Bear in mind that Star Wars is a pseudo-techno-universe. A device does what writers want it to do, they don't try to explain it.
Heat sinks themselves would be next to useless in a space ship. Sure, they do absorb heat but they also weigh a lot and when they start to melt they're not going to do any good to the ship. They are needed to equalize the spikes in energy output and store heat energy to be dissipated later.
What a space ship (and a computer!) needs is means to get rid of exess temperature. In fact, a space ship must always pump equivalent amount of heat into space as is generated in various components, in order to avoid overheating and melting. To do that in space there's two options:
Method 1: Ejecting heated matter into space, ie. transferring heat energy by matter transfer. The most sensible way to do this would be ising fuel as heat sink and ejecting the heated fuel. This method was, and probably still is, in fact used in booster rocket engines such as Saturn 5's F1-engines: to avoid the exhaust nozzles and combustion chambers melting, they pumped the cold fuel through pipes circulating the exhaust and combustion chamber before leading it into chamber and ignited. That way the exhaust gas takes away exess heat from the actual burning process and keeps the engine intact. The fuel heatsink was also utilized by SR-71 Blackbird reconnaissance fighter.
Pros: good heat transfer power capacity for a limited time.
Cons: limited ejecta (fuel) supply equals limited useful time for the ship. Obviously it doesn't matter if the main engine is the main heat producer - you run out of fuel, you don't need the heat sink as much any more.
Method 2: Losing thermal energy via radiation, ie. radiating energy to space. Obvious advantage is that it doesn't need to eject any matter into space, so it has unlimited running time as long as fluid circulates in pipes going through the heat source and the pipes. Almost as obvious disadvangtage is that it requires a lot of surface area to get rid of substantiable amounts of thermal energy. Also there's a problem if there happens to be an external light source like, say, a star nearby that can actually pump energy into radiators - in which case a cooler becomes a
heater and doesn't really do any good...
Computers, cars and airplanes are able to use the most efficient method of cooling because there's a practically limitless heatsink - atmosphere - available for applications such as combustion engines or electrical devices. They can transfer the heat into air, then pump the air out of system and then pump back cooler air to fill the void. Water cooling uses same method but it uses water instead of air as the primary heat transfer matter - but every water cooling system has an air-cooled heat exchanger that transfers water's thermal energy into air. So it's air cooling with a twist.

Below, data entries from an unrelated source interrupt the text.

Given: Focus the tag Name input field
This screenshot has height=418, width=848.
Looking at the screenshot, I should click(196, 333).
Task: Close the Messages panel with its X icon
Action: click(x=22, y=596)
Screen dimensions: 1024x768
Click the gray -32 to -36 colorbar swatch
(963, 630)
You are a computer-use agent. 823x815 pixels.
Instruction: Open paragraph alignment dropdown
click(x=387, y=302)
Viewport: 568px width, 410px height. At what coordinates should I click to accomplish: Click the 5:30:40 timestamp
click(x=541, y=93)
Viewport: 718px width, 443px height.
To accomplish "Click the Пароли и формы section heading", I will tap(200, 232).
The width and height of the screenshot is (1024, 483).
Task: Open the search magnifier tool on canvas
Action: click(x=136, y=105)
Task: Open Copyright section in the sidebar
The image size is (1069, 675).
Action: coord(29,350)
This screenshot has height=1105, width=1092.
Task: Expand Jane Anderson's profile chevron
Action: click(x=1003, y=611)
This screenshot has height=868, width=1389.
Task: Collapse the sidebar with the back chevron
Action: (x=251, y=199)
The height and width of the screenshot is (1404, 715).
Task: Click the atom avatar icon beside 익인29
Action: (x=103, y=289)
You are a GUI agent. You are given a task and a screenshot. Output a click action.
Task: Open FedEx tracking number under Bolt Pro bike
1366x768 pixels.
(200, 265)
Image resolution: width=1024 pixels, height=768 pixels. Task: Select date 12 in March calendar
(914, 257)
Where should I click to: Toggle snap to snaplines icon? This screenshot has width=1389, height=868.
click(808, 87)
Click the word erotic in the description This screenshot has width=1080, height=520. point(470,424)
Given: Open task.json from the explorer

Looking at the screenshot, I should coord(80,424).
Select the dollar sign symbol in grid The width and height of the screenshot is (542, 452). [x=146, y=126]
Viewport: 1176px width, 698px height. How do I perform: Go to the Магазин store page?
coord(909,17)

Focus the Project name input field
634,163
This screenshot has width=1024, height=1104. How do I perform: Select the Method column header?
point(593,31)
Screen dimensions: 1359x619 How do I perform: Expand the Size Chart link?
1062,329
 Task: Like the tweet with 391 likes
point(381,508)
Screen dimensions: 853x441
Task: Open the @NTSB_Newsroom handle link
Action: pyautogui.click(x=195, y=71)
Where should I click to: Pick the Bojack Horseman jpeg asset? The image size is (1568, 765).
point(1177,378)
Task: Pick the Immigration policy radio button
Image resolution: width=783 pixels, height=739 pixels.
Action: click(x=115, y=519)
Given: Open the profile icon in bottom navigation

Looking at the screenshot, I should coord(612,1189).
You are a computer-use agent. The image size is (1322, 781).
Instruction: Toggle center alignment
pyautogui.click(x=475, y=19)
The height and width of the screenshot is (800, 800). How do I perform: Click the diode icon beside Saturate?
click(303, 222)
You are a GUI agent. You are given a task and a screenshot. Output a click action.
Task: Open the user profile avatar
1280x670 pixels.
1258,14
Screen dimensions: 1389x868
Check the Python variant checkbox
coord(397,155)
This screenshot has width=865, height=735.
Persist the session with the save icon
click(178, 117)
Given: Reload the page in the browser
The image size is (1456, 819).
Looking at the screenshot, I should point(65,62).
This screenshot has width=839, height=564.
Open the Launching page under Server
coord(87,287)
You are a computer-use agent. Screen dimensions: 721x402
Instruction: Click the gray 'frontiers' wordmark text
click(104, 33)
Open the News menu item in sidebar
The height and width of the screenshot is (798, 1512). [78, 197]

In vacuum, nothing goes through the intakes so the only way they could be used for cooling in space is to be radiators, since obviously they do not spew coolant forwards. Hopefully. They are also way too small to be radiators of any significant power. So that leads me to think that they are in fact only used in atmosphere. It's possible that in atmospheric flight, craft such as X-Wing and B-Wing are able to use air as primary propellant, ie. using their engines as some sort of ramjets that take in air, superheat it and blast it out of their end. It's possible to do with sufficient energy source such as petroleoum, lasers or intense nuclear generator heat.
...Or, they are just there to look cool.